Genre of Recipes



Discuss with a partner: 

  • What's your favourite meal? 
  • What recipes can you cook? 
  • What kind of information do recipes normally include?

Activity 1 

In pairs or small groups, read recipes A and B. Take turns describing each recipe, and then discuss with your partner: 

  • Which would you prefer to make? 
  • Which would you prefer to eat? 
  • What do the two recipes have in common with each other? 

Activity 2

How is genre created? 

Through 1) discourse structure and 2) register features

First let's look at discourse structure: the elements of the text structured in a predictable order. 

Work in pairs. One look at recipe A, the other at B. Try labelling the different sections. As an example, both recipes already have the Title labelled. Compare to see if you have the same answers. Discuss: What is the purpose of each section?

Did you label all the parts correctly? Check your answers with the handout. 


  • Could you change the order or leave out of any of the elements? Why/why not? 
  • What presentation features are used to make information easier to find? 

Activity 3 

Genre is also created through register features: the distinctive language used in the text. 

In pairs, look at your recipe again. Circle/highlight any unusual or interesting ways language is used. For example, what do the two titles have in common? 

  • Chicken and Roasted Vegetable Sandwich
  • Sugar-free Cheesecake

The titles are written as a noun phrase without any determiners.

Compare your answers with a partner: What interesting language features did you find in the text? 
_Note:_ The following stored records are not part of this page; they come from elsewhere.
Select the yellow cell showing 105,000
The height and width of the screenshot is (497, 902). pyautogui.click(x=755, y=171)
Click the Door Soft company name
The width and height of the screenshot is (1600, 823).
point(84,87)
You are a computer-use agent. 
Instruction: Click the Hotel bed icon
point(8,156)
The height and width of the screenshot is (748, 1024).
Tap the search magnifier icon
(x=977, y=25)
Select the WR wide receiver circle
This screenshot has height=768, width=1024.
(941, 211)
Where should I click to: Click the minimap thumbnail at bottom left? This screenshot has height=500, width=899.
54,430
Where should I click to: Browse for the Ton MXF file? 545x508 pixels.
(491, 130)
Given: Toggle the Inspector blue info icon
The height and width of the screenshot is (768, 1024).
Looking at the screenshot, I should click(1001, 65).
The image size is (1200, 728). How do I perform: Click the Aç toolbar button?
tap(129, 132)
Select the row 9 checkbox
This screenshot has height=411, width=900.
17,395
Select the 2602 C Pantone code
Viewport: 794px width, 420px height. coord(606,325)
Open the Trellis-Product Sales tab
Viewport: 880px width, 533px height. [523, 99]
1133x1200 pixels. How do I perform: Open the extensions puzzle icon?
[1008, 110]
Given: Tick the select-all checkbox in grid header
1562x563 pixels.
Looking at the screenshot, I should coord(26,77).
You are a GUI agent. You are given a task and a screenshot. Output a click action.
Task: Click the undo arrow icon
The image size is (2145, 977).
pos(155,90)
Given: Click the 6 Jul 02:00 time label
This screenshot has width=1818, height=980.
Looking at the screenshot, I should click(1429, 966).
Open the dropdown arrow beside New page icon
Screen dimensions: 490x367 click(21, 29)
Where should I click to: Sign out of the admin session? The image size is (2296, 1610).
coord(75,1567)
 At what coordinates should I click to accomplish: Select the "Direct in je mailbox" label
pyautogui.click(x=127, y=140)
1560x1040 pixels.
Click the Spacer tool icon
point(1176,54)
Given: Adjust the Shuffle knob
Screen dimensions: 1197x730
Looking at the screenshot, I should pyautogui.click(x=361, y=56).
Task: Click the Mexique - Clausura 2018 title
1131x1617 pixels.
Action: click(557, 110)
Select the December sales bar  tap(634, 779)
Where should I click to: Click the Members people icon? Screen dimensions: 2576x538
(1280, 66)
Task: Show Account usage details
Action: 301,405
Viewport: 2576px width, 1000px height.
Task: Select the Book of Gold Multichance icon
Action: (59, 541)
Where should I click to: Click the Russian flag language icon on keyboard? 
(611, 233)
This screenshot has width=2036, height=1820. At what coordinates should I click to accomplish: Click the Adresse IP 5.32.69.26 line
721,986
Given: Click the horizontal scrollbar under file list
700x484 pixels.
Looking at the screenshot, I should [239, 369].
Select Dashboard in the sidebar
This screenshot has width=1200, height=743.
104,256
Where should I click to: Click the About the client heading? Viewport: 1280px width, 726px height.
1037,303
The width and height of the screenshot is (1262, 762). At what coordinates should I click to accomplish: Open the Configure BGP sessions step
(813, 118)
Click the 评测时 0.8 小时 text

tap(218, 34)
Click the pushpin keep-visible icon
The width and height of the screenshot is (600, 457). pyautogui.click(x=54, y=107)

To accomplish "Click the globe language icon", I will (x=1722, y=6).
Use the mix-and-match activity on the next slide to check your answers. If you find any extra features, tell your teacher and the rest of the class! 



Activity 4

Look again at the Instructions section of each recipe. Are there any grammatical elements missing you would normally expect to see? 

What's missing? Read this extract from Recipe A:

  • Sprinkle rosemary and pepper over chicken. Coat skillet with cooking spray. Heat over medium heat. Sauté chicken over medium heat, turning once.

These sentences are missing determiners (a, an, the) and some object pronouns. Normally, we would write the sentence like this: 

  • Sprinkle the rosemary and pepper over the chicken. Coat the chicken with cooking spray. Heat it over medium heat. Sauté the chicken over medium heat, turning it once.

Read this extract from Recipe B:

  • Preheat oven to 180°C. In bowl with mixer at medium speed, beat cheese and sweetener until very smooth, 3 minutes.

Rewrite the sentence, adding back in any grammatical features that are normally used.

Preheat the oven to 180°C. In a bowl with the mixer at medium speed, beat the cheese and sweetener until it is very smooth for 3 minutes.

Activity 5

What elements make up the genre of recipes? Write a list of five things you can remember!


Features we expect to see in a recipe: 

  • A predictable discourse structure with a Title, Ingredients, Instructions etc. 
  • Language features such as noun phrases, abbreviations and the imperative 
  • Omitting grammatical features like determiners and Object pronouns 

Why are recipes written in this way? What is the context and purpose of a recipe? How does writing a recipe in this way help the reader?  

Recipes are written this way because the reader needs to find the relevant information quickly and easily while they are preparing and cooking the meal.

Activity 6

Part 1: Find a recipe online or in a cookbook. Does it follow the same discourse structure and register features as the recipes A and B? If it is different, why do you think that is? 

Part 2: Think back to your favourite meal or dish. Try writing a recipe for it, using the same discourse structure and register features as recipes A and B. Don't worry if you don't know the exact ingredients or instructions. Focus on making the information in the text clear and easy-to-find for the reader. When you finish, swap and compare recipes with a partner.